If some latency is acceptable you can create a couple of encoders instances (say 5) and 5 worker thread. As soon as the first video frame is available, you assign it to thread 1, the second frame to 2.etc.
Depending on the worst case encoding time and required frame rate one can compute how many workers threads are needed and how big the introduced latency is.
If the receiver does not need 1 single large JPEG-LS image, you could encode the big image as 10 images of 532* 4600. Encoding these images can be done in parallel with 10 worker threads. The decoder can also decode them with 10 threads.
JPEG-LS has a concept of restart markers (RST). They are originally intended to recover from data corruption but are rarely used. It would be technically possible to use 10 threads and divide the scans lines in groups. After the first 532 lines a RST marker would then inserted to notify the decoder to reset its state, and start decode of the second 532 lines.
Note: support to encode\decode JPEG-LS streams with RST markers is part of the ISO standard, but not implemented by CharLS (never requested).
Use another more recent JPEG algorithm. These new algorithms are designed to leverage the capabilities of modern hardware.

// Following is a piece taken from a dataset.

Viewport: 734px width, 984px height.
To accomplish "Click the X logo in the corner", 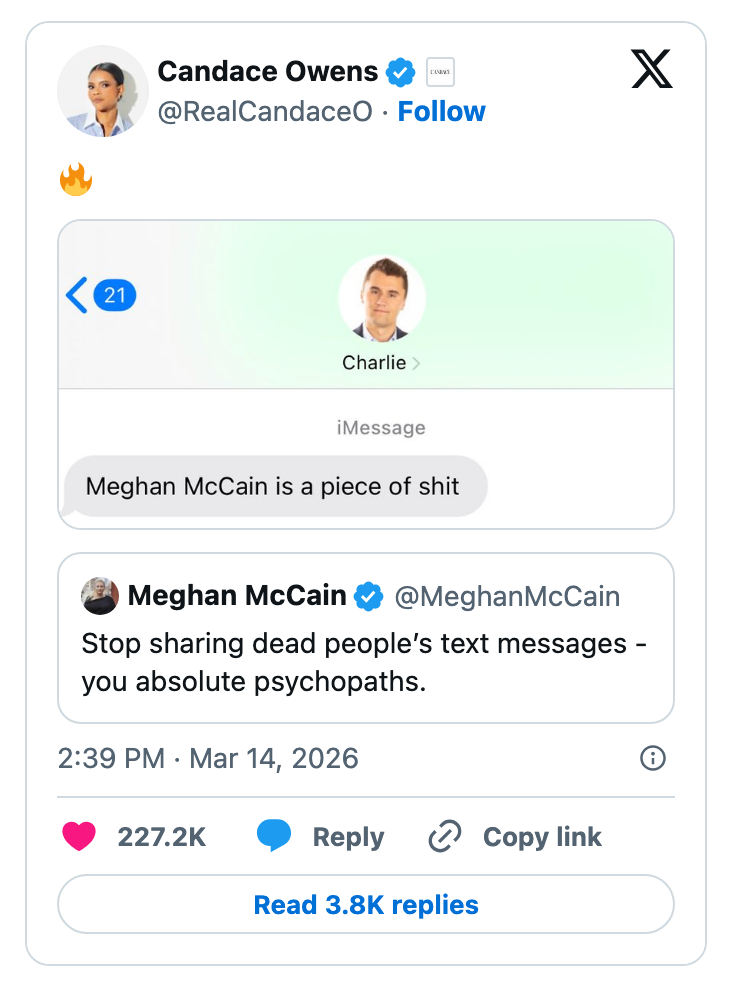I will (652, 69).
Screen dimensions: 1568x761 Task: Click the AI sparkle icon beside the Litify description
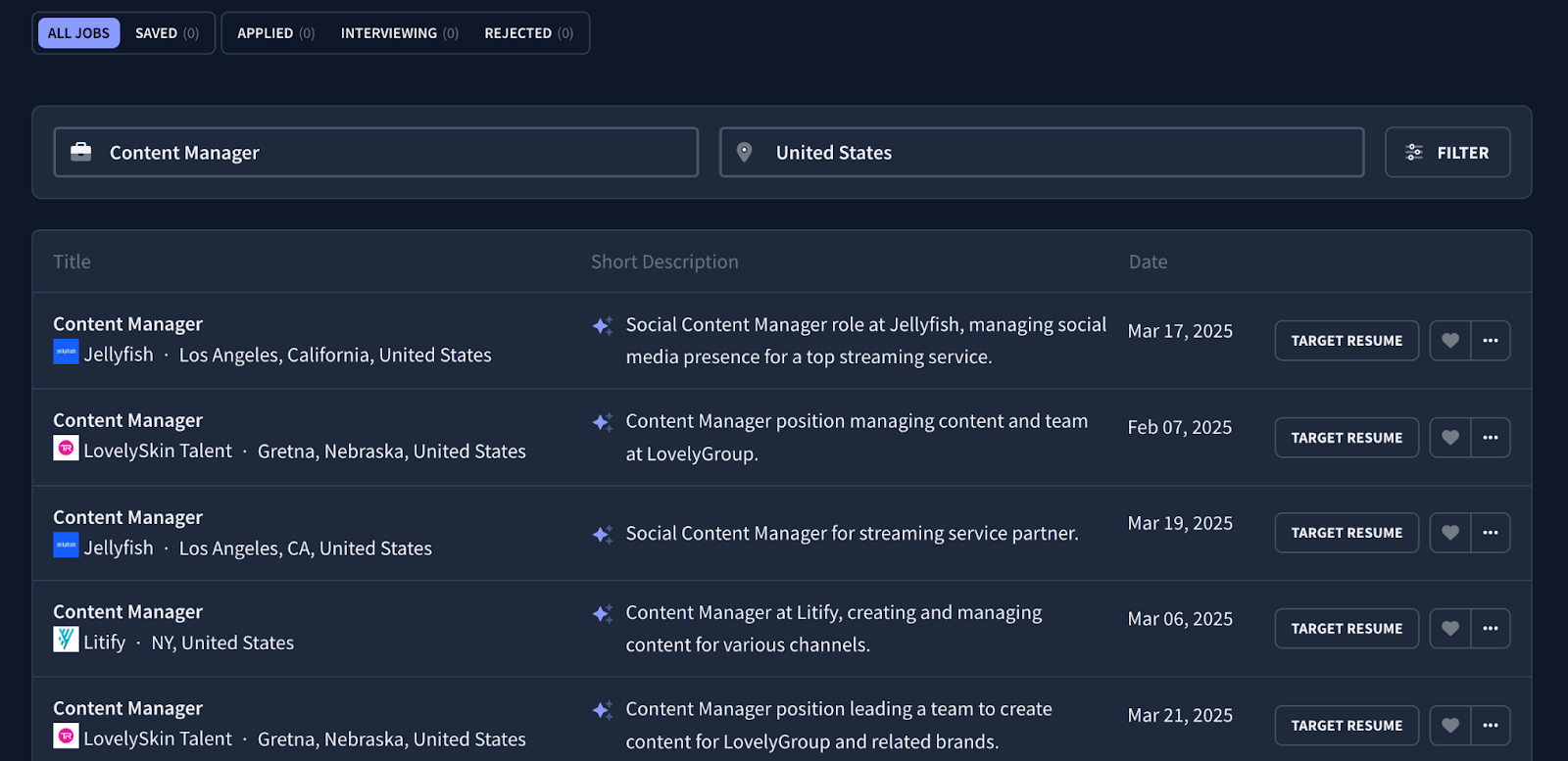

JPEG XS: released in 2018 and designed for visual lossless encoding of video streams.
JPEG XL: replacement for the “classic” JPEG algorithm provides a lossless mode. File format is stable, but docs are not yet released as an official ISO standard. Free open-source implementation is available.
jpeg.org has more info about these algorithms.

Notes:

JPEG-LS color images (RGB) could be encoded\decoded with 3 threads at the same time.
Jpeg-LS part 2 defines a reversible color space conversion. This would be a good example of an algorithm that could be executed on a GPU.
The default build of CharLS targets a “common” x86\x64 CPU. If the hardware is known, some additional compiler optimizations can be enabled.

Answer 2 · 2021-03-11T17:58:13.000Z

Thanks very much. In a pinch, your suggestion #2 would work for us. Although, it might be easier to split the original image horizontally (i.e. 10 images of 5320 x 460 instead of 532x4600).

JPEG XS sounds very interesting, and may be more what we need. I did a quick search, and could not find a reference C++ implementation that I could easily compile. If you know of one, can you provide a link?

Again, thanks very much.

Answer 3 · 2021-03-13T16:14:39.000Z

The ISO organization sells reference software (ISO/IEC 21122-5), I don't know how usable that reference software is.
There are patents involved with JPEX-XS (www.jpegxs.com), which makes creating an open source implementation difficult. The companies behind JPEG-XS also have SDKs, perhaps they offer an evaluation version.